READING TEXT
I do let my 6 year old use my Kindle from time to time. It is easy to use, and he has no problem reading on it. Once the novelty wore off, though, he does seem to prefer paper books to the Kindle. I think it is the lack of color illustrations that turns him off, but maybe it is something else... I'd probably see if I could borrow one or at least let the 9 year old try it out in a store before deciding one way or the other.

 

Good luck with your decision!

post #12 of 21

I am trying to make the same decision now for my almost 8 year old. She wants wants a Nook really bad. She does read alot, but it is such an investment! Her friend got a Kindle for Christmas (they bought one for each of the 3 children 8,10 and 12), and talking with her parents it has been a really positive thing so far. 

post #13 of 21
Thread Starter 
Quote:
Originally Posted by lactivistmama View Post

I am trying to make the same decision now for my almost 8 year old. She wants wants a Nook really bad. She does read alot, but it is such an investment! Her friend got a Kindle for Christmas (they bought one for each of the 3 children 8,10 and 12), and talking with her parents it has been a really positive thing so far. 



 We decided to use a friend's old, used one after having it cleaned out.  So far, it seems that ds loves it.  We are able to get free books that are on google books and he likes that.  Plus barnes and noble has a section that has free previews of books, so we use that alot.  I am thinking that if it doesn't "go out of style" for him by his birthday in September then I will get him a new one.

post #14 of 21

We just gave my 8 year old dd1 a Kindle for the holidays and it is proving to be a very worthwhile investment. She is such a prolific reader (she can easily read 1000 pages in a day and still have a playdate, eat meals, take a walk, etc) that we were having difficulties keeping her in reading material. Thankfully, she is a re-reader, but there are still limits. Add this to the fact that our small town library has great staff, but a pitiful collection and slow access to inter-library loans, and it is nothing short of a goddess-send.

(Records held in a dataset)
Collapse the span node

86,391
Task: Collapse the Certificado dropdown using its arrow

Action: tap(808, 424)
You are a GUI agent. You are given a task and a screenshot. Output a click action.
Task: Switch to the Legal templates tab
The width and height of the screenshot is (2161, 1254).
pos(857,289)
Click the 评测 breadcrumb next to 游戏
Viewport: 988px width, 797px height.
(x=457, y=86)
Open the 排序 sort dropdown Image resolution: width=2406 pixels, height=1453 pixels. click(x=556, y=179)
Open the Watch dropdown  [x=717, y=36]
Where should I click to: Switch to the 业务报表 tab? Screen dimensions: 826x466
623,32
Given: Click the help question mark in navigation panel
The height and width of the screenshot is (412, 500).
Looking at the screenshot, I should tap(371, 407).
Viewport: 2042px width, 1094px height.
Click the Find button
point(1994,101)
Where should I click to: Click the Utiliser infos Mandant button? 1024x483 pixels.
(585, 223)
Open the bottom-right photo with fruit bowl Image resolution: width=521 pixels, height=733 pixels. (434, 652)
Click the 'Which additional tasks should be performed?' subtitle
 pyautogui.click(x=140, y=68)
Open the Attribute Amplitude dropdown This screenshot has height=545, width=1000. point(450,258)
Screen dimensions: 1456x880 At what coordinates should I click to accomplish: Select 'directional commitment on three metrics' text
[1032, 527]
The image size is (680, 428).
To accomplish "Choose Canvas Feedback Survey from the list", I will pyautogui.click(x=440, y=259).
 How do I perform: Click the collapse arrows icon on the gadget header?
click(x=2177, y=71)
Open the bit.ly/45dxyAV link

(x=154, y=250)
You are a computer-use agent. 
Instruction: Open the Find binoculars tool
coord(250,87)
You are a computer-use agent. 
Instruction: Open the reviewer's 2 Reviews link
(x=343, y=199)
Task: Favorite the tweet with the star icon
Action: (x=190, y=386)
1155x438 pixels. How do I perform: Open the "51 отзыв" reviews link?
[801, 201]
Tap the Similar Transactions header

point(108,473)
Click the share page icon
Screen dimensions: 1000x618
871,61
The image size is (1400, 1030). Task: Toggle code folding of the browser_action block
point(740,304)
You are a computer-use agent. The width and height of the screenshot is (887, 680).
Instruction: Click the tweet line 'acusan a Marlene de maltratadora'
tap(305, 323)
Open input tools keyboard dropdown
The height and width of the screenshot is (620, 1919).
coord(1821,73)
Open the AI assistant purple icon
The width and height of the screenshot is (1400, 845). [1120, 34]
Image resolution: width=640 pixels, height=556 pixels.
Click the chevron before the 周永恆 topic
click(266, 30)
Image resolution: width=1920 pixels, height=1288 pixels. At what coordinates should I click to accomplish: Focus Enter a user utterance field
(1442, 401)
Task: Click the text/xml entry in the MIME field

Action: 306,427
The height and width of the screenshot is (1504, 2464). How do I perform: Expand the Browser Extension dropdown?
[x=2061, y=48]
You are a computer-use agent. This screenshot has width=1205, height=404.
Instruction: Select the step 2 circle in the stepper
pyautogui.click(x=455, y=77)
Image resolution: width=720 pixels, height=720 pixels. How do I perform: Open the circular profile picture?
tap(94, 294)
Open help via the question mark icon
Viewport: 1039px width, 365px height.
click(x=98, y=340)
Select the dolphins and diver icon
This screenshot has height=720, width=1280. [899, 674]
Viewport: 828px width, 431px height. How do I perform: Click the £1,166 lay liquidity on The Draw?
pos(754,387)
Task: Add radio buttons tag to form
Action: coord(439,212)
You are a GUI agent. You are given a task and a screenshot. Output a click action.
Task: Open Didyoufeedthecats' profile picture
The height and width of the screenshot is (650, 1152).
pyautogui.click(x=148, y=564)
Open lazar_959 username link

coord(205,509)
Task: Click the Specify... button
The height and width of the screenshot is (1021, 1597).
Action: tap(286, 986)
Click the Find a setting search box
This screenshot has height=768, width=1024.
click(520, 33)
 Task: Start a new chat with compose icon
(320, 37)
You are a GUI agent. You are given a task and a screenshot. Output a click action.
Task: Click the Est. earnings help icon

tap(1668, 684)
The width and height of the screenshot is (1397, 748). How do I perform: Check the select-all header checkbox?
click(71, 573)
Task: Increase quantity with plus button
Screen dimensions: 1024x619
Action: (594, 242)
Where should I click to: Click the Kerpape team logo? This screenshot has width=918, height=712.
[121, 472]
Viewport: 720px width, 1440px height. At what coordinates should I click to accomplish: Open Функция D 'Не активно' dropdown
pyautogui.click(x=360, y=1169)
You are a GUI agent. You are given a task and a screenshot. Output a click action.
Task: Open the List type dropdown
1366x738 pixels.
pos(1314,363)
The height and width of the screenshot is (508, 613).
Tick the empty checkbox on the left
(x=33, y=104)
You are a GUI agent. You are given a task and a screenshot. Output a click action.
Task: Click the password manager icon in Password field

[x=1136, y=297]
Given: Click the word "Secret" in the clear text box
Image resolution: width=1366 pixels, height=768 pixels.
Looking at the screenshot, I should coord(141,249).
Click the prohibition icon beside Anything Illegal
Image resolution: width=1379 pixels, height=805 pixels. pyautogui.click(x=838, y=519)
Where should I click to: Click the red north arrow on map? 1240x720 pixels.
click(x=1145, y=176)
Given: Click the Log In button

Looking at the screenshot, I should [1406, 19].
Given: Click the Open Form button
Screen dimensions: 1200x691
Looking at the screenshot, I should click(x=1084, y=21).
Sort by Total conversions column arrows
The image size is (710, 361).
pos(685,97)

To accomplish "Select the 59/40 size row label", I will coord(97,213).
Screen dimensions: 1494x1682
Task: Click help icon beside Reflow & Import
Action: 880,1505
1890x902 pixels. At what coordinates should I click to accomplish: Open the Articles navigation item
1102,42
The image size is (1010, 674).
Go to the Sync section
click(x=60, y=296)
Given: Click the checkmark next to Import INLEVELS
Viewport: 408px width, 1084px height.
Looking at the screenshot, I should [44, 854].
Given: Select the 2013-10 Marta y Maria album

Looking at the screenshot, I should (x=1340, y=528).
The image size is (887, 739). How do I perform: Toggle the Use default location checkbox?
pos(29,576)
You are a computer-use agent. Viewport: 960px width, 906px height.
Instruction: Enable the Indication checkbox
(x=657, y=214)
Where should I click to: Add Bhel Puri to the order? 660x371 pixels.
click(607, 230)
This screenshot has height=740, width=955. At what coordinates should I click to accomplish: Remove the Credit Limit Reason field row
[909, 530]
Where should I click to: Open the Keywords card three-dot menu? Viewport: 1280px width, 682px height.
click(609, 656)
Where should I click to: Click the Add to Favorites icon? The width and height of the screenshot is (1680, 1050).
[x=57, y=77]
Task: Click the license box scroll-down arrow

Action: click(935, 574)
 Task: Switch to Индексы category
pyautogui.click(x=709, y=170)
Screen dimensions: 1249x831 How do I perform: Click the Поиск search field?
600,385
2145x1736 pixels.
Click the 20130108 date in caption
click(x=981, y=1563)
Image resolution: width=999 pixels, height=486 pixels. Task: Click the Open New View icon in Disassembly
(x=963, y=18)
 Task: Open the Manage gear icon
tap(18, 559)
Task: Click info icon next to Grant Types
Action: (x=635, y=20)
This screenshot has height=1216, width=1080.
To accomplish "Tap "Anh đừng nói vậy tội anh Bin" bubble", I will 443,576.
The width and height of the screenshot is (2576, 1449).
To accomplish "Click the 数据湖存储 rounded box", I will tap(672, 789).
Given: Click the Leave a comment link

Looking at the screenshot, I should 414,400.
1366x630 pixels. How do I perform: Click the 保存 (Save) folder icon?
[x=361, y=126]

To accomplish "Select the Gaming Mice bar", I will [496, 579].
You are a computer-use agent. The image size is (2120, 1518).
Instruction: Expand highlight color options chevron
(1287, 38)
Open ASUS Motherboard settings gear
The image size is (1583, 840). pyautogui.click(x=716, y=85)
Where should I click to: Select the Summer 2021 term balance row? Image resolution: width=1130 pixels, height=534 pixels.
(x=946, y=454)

REQUIREMENTS
1: Answer these questions about the e-reader thread:
(a) What does the first poster think turns the 6 year old off the Kindle?
(b) For how many children did the friend's family buy a Kindle for Christmas?
(c) How many pages can the 8 year old dd1 easily read in a day?
2: In the e-reader thread, rewrite the stretch from "We decided to" through "him a new one.", replacing "September" with "October".

RESULTS OF THE EXERCISE
1:
(a) The lack of color illustrations.
(b) Three.
(c) 1000 pages.

2:
We decided to use a friend's old, used one after having it cleaned out.  So far, it seems that ds loves it.  We are able to get free books that are on google books and he likes that.  Plus barnes and noble has a section that has free previews of books, so we use that alot.  I am thinking that if it doesn't "go out of style" for him by his birthday in October then I will get him a new one.